Package custom artifacts for Model Serving

This article describes how to ensure your model’s file and artifact dependencies are available on your Model Serving endpoint.

Requirements

MLflow 1.29 and above

Package artifacts with models

When your model requires files or artifacts during inference, you can package them into the model artifact when you log the model.

If you’re working with Databricks Notebooks, a common practice is to have such files reside in DBFS. Models are also sometimes configured to download artifacts from the internet (such as HuggingFace Tokenizers). Real-time workloads at scale perform best when all required dependencies are statically captured at deployment time.
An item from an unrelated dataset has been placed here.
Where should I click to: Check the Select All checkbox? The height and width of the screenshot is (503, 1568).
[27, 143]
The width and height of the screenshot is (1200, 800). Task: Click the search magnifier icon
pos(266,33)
For this reason, Model Serving requires DBFS artifacts be packaged into the model artifact itself and uses MLflow interfaces to do so. Network artifacts loaded with the model should be packaged with the model whenever possible.

With the MLflow command log_model() you can log a model and its dependent artifacts with the artifacts parameter.

mlflow.pyfunc.log_model(
    ...
    artifacts={'model-weights': "/dbfs/path/to/file", "tokenizer_cache": "./tokenizer_cache"},
    ...
)

In PyFunc models, these artifacts’ paths are accessible from the context object under context.artifacts, and they can be loaded in the standard way for that file type.

For example, in a custom MLflow model:

class ModelPyfunc(mlflow.pyfunc.PythonModel):
    def load_context(self, context):
        self.model = torch.load(context.artifacts["model-weights"])
        self.tokenizer = transformers.BertweetTokenizer.from_pretrained("model-base", local_files_only=True, cache_dir=context.artifacts["tokenizer_cache"])
    ...

After your files and artifacts are packaged within your model artifact, you can serve your model to a Model Serving endpoint.